Unos eslabones, se repitió. Aquello iba a ser un fiasco, fijo. Cruzó la mirada alentadora de Orolf, tragó saliva y se puso manos a la obra. En cuanto el hierro fundió, se puso a trabajarlo y darle forma. Era tal vez el Príncipe de la Arena, y era un buen forjador de sables… pero no era un herrero.

Orolf se marchó en un momento pretextando que se iba a comer y avisándole que no se le ocurriese hacer una pausa.
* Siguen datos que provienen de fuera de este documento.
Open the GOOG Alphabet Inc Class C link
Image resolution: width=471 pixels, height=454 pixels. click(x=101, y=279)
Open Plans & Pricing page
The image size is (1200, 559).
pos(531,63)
En cuanto lo vio alejarse, tuvo la tentación de coger otro lingote de hierro, dejar aquella maldita cadena y forjarse un sable, pero rápidamente constató que el herrero vivía justo enfrente y que iba echando ojeadas repetidamente por la ventana de su casa.

—Malditos Shalussis —murmuró Dashvara.

Se había quitado la camisa y sudaba a gotas gordas. Continuó sin descanso. Forjar eslabones era un trabajo sutil que requirió toda su concentración. Aprovechó para robar a escondidas un barrote de metal desechado. Basto pero útil en caso de emergencia, consideró, tras ocultar el objeto en su bota. Era poco probable que Orolf se diera cuenta del hurto.

Cuando al fin no le quedó más hierro que transformar, estaba agotado y se sentó sobre el suelo de la herrería, resoplando y abriendo y cerrando los puños con la impresión de que sus manos se habían quedado tan agarrotadas como el hierro.

Orolf volvió poco después y sonrió al verlo tirado en el suelo, exhausto.

—Veamos el trabajo.

Examinó la cadena acariciándose la barba. Al cabo de un largo silencio exasperante, concluyó:

—Un trabajo criminal. Casi no parece hierro trabajado. Mira, este eslabón se ha quedado fijado y habrá que volver a fundirlo. Además, el final de una cadena jamás se remata así.

La mirada asesina que le soltó Dashvara le arrancó una sonrisa burlona.

—No eres suficientemente hábil, lo siento. Pero hoy me has demostrado que eres un muchacho tenaz. Me gusta. Te ayudaré a encontrar un trabajo en el que no vayas desperdiciando mi hierro. Tú me devolverás el favor y, cuando considere que ha llegado el momento, te forjaré yo mismo el mejor sable que hayas visto. —Le tendió una mano amigable—. Mi nombre es Orolf.

Dashvara suspiró y se tragó la dignidad a la fuerza antes de levantarse y estrecharle la mano.

—Yo soy Odek.

Orolf parecía divertirse de verlo tan tenso.

—Sígueme, Odek. Te presentaré al viejo Bashak. Es un experto en adivinar vocaciones. Te advierto que si decide que no tienes ninguna vocación, ningún hombre de este pueblo te respetará y te echarán a patadas así que… trata de caerle bien.

Mientras no adivine más que las vocaciones, suspiró Dashvara.